Every night a table is set up with a television under a small tree on the concrete stage in the middle of court yard. People come to share a drink and watch satellite TV. Some nights it may be the news from the studios of RTM (Radio Television Mali) in the capital city of Bamako, a talk show on Malian politics, or a big football match. Men drink beer and sodas, some smoke cigarettes. Most women do not openly smoke, as it is associated with manliness, though some will smoke at home. Often, one can tell the prostitutes in a bar by observing which women are smoking while they drink. There are none here, only couples or gorups of men. Through the wonders of the satellite dish people watch Brazillian soap operas dubbed into French and reruns of Dallas. Time stops and regular life is suspended when there is an important football (soccer) match.
I recall such a night sitting with Ali Farka. He was all royalty in a long green boubou, cap, clean black shoes and a white cap. His bearing was regal, yet completely approachable. He took out his wallet to pay for the beers we consumed, brought from his bar in his hotel by his employee. I noticed a few credit cards, commonplace in the West but quite rare in countries such as Mali. This man supported and employed hundreds of people, yet lived in a small modest house on the banks of the river. He was comfortable with all people, regardless of their status or origin. He was full of stories, history, parables, the wisdom of thousands of years of thought condensed into a simple conversation. But it was always more than that. Ali Farka Toure did not merely talk to you. He held court. He attracted people effortlessly, by the sheer weight of his personality. He respected all, but deferred to no one. He was his own man, at ease in the world. He drank his beer as if he were a patron in his own establishment, while he smoked a few Dunhill cigarettes. One got the feeling that there is no where in the world that he would rather be than in Niafunke.

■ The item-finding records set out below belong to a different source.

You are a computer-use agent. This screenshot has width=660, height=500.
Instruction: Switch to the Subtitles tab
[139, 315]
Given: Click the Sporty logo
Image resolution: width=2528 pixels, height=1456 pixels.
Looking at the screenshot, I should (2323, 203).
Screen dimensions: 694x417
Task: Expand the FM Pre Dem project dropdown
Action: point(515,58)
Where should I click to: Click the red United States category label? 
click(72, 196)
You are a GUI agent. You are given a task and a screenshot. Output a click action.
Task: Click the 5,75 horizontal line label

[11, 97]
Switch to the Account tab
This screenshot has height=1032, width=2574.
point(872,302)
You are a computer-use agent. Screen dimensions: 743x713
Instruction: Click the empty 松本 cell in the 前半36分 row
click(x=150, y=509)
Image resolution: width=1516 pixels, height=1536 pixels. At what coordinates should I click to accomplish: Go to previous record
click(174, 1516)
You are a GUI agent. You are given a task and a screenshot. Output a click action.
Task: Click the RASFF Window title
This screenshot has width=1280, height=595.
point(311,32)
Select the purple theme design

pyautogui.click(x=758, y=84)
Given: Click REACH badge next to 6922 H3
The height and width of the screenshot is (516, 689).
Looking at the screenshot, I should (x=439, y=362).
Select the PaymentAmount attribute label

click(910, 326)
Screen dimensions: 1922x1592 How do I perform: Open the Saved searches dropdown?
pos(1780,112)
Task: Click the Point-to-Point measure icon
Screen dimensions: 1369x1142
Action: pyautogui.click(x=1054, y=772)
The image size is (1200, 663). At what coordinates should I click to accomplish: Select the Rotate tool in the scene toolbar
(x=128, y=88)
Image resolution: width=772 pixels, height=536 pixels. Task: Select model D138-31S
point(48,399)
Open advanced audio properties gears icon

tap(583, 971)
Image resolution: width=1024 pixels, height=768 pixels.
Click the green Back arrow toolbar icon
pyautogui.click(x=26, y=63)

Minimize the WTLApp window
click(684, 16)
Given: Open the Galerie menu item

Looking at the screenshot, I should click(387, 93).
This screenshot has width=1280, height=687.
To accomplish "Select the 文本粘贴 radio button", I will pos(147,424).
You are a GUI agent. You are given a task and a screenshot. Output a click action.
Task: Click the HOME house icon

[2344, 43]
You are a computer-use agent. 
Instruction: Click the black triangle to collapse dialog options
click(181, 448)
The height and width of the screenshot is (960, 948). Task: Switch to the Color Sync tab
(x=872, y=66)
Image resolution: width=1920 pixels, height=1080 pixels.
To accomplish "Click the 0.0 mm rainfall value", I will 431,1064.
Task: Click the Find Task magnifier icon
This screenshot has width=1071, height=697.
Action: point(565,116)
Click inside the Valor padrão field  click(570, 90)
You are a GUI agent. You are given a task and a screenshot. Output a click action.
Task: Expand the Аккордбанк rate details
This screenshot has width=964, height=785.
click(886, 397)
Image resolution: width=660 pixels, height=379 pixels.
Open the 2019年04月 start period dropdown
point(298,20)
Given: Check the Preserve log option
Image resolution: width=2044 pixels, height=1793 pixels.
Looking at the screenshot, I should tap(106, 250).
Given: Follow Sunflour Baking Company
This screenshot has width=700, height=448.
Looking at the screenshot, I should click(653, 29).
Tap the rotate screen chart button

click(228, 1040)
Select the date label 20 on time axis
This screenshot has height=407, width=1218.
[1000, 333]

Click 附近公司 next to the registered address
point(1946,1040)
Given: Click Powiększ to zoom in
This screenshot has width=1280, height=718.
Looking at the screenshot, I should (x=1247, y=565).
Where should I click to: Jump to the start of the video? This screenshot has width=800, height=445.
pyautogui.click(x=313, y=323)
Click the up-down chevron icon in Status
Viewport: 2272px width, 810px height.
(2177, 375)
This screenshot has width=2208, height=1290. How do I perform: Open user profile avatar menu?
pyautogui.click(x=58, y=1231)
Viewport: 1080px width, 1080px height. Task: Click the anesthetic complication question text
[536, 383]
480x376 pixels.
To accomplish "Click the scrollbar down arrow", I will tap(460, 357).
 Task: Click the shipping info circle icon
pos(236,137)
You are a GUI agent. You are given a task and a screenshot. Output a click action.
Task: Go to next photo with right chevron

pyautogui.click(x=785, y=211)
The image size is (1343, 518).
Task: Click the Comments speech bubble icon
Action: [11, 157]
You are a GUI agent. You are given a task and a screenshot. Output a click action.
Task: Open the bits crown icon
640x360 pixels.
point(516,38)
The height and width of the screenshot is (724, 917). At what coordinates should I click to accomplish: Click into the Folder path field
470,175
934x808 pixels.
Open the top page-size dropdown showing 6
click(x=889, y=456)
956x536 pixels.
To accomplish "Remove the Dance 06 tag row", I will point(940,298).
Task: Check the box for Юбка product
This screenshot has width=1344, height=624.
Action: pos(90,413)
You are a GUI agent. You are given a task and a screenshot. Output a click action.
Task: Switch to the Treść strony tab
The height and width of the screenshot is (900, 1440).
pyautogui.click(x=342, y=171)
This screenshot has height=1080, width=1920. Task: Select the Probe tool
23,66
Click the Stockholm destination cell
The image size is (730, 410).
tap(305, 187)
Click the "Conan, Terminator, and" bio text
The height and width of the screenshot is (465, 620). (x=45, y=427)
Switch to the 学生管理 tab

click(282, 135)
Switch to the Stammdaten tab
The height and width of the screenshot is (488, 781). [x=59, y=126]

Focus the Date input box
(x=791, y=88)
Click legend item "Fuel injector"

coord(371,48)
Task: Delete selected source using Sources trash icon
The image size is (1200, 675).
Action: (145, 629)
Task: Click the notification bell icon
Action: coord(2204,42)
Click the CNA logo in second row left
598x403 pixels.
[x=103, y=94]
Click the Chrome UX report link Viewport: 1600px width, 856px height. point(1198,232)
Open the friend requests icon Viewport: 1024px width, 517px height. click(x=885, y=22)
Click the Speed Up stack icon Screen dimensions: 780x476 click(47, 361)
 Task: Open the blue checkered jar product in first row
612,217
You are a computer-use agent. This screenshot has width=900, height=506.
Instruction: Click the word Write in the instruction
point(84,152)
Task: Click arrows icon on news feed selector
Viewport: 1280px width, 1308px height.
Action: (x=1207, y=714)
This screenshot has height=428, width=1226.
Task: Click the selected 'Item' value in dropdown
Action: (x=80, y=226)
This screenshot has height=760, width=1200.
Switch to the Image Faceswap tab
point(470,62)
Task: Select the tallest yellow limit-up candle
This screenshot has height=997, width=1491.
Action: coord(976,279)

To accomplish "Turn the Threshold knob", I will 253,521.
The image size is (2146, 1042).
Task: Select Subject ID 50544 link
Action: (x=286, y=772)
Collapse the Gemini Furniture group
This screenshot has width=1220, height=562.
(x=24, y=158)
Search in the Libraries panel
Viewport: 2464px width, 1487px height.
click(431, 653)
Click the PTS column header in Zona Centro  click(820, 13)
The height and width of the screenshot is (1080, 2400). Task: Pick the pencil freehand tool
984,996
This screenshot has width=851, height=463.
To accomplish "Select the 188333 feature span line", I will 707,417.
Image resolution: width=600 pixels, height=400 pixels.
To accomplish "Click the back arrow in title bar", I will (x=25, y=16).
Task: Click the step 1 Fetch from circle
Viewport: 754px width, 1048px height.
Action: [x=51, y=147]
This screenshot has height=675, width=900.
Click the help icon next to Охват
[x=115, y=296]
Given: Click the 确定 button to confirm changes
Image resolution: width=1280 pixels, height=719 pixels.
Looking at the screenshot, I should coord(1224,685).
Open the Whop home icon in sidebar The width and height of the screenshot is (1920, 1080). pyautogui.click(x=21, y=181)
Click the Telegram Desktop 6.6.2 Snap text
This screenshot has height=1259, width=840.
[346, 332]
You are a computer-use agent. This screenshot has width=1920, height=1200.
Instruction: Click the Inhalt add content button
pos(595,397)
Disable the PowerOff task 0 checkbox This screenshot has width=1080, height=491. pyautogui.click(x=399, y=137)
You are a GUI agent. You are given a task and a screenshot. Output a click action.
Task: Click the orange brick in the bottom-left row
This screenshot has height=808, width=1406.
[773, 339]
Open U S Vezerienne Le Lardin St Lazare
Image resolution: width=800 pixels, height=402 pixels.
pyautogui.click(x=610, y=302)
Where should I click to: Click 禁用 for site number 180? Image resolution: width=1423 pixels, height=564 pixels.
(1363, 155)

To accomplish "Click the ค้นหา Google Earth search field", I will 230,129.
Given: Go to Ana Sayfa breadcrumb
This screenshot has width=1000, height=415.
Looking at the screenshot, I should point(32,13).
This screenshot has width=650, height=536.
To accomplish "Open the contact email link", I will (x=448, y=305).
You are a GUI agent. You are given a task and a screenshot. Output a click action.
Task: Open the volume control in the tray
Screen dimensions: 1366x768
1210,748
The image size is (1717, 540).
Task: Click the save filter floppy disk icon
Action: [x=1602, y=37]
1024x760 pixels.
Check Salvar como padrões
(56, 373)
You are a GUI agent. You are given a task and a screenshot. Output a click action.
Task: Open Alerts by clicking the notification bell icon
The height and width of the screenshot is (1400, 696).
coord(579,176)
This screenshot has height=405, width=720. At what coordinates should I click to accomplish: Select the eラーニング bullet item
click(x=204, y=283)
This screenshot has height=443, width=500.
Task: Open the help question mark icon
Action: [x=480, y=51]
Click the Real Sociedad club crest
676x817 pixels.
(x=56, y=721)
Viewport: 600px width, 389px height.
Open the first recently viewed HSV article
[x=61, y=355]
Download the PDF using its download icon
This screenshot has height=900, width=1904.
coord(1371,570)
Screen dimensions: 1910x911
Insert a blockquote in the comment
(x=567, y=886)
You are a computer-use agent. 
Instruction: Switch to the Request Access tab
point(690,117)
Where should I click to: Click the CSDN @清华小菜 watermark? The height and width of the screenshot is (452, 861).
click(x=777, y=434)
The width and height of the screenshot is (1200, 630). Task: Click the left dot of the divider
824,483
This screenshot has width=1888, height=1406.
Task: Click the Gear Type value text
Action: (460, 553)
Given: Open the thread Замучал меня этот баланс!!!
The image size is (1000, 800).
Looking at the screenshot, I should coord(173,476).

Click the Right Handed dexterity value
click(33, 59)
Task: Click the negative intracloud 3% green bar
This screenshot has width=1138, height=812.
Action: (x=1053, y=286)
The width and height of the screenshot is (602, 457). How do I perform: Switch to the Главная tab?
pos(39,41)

Soon we are boarding a pinasse (large canoe) for the short trip across the ancient waterway where we will sit and talk and play music. On the way over Ali begins to play his njarka, a one-stringed fiddle with a snake rattle inside it that gives a touch of sweet distortion to its plaintive cries. He abruptly stops playing and gives me the small gourd instrument. I am barely able to scratch out an njarka version of “Sittin’ on Top of the World,” an old blues song by the Mississippi Sheiks. Fish, water, music and the souls of Black folk come to mind. I see the Niger and think of the Mississippi. Rivers have been our lifeblood from time immemorial. They are the perennial super highways, the convergence of art, food, commerce, music, religion and culture. Africans have played music along rivers and upon rivers from the time of the ancient civilizations of the Nile, through the Congo, the Volta, the Gambia and the Joliba, known today as the great river Niger. The red, gold and green of the Malian flag flies on a pole at the end of the pinasse. Someone has added the number seven in the center in bold script. It is the seventh month.